I.E.S.P. - Icarus’ Extra Sensory Perception
Nach der Woche gemeinsamer und intensiver Vorbereitung auf das Eröffnungskonzert in Saalfelden 2008 mit Peter Herberts Villa Incognita stand für die beiden Holzbläserinnen Emmanuelle Somer und Sophie Hassfurther fest: Das ist der Anfang für weitere Projekte. Mit Peter Herbert und der Perkussionistin Ingrid Oberkanins präsentiert sich nun ein Quartett, das in seiner kammermusikalischen Besetzung die feinen Zwischentöne des gemeinsamen Spiels entwickeln lässt und doch Raum gibt für den ganz individuellen Stil der einzelnen Künstlerpersönlichkeit.
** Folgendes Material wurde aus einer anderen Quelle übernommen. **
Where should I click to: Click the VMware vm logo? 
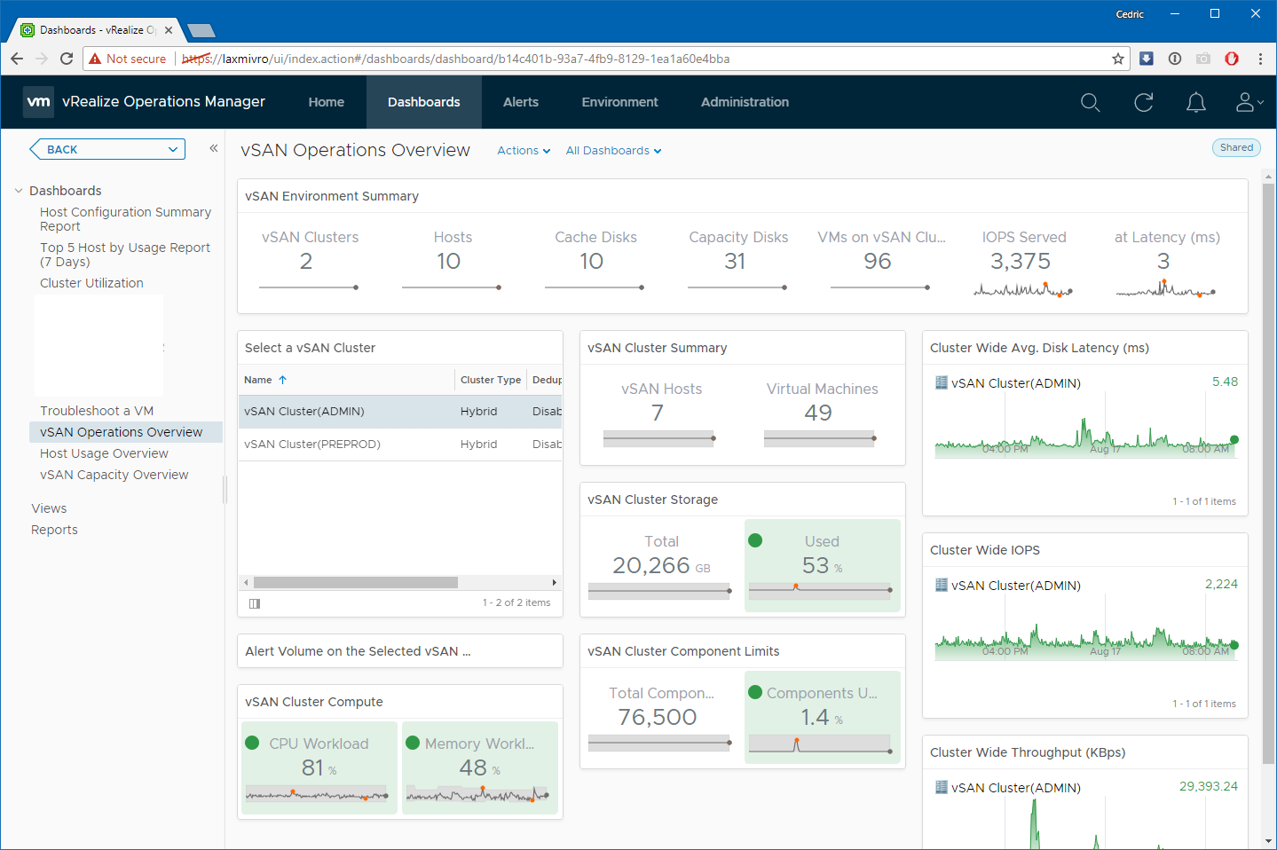[38, 102]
Die Geschichte von Ikaros und seinem Vater Daidalos dient den beiden Musikerinnen als Ausgangspunkt und Inspirationsquelle für ihre Stücke. Dem griechischen Mythos nach werden Daidalos und Ikarus von König Minos auf Kreta gefangen gehalten. Der Luftweg scheint die einzige Fluchtmöglichkeit. So konstruiert Daidalos aus Federn und Wachs Flügel, mit denen die beiden entkommen können. Als Ikaros sich in sicherer Entfernung von Kreta weiß, wird er übermütig und fliegt so hoch, dass die Sonne das Wachs seiner Flügel zerschmilzt – er stürzt ab und ertrinkt. Daidalos beerdigt seinen Sohn auf einer Insel in der Nähe. Die Insel wie auch das sie umgebende Meer benennt er nach Ikaros. Aber im Herzen der Menschheit lebt der Traum sich in die Lüfte zu erheben, an den Himmel heranzureichen und die Freiheit zu wagen ungebrochen weiter.
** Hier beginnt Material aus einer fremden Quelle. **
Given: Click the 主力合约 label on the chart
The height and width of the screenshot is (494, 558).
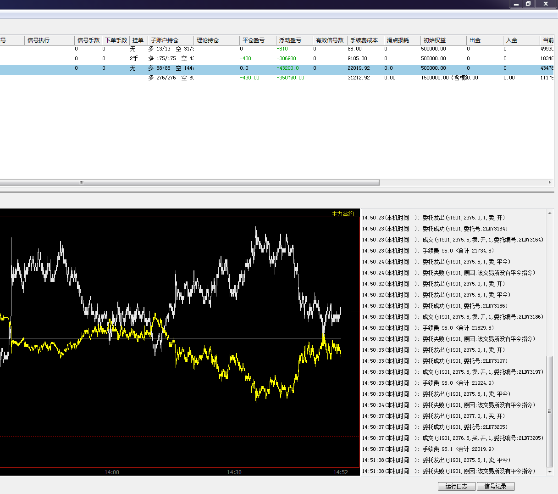Looking at the screenshot, I should pyautogui.click(x=343, y=213).
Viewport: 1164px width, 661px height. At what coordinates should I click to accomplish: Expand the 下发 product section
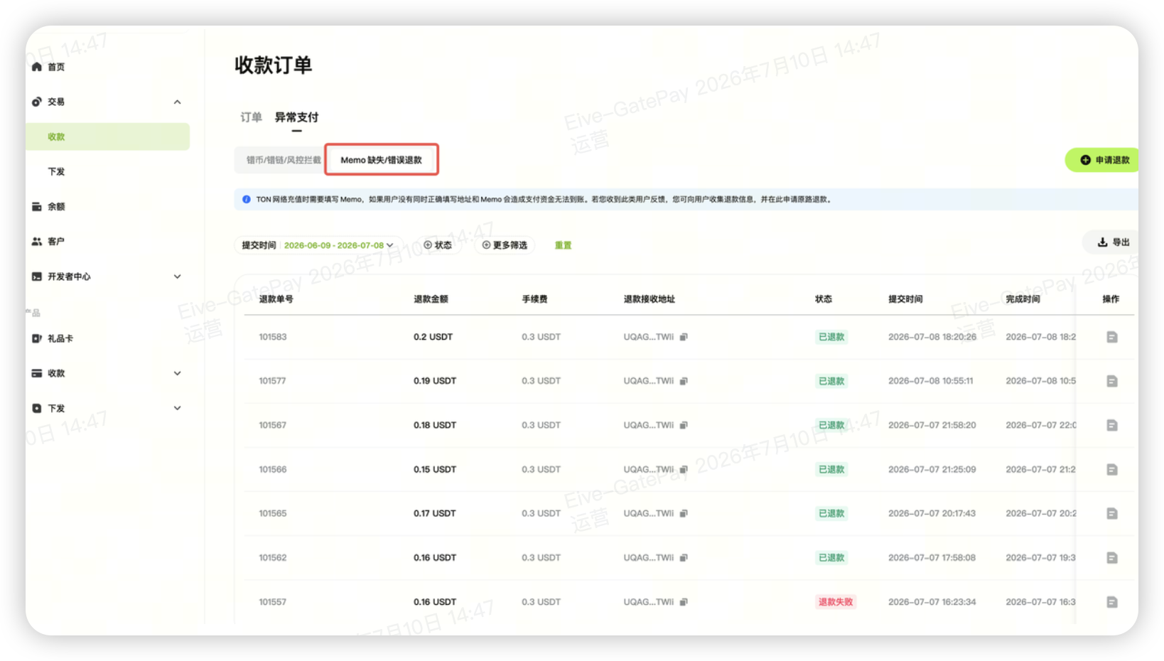178,408
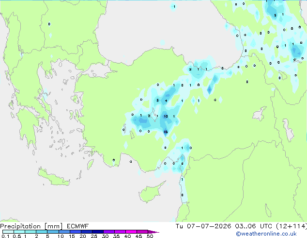Click the 03..06 UTC time label
Screen dimensions: 307x238
coord(254,226)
Die Kompositionen nähern sich dem griechischen Mythos auf musikalische Weise. Die Stückvorlagen dienen dabei als Unterstützung und Basis für kontrapunktische Improvisationen. Es entstehen Klangkonstrukte mit ineinander greifenden, verwobenen Melodien, jenseits von Begriffen wie Thema/Begleitung oder Melodie/Basslinie in Richtung Reinheit von Schall und Stille. (Pressetext)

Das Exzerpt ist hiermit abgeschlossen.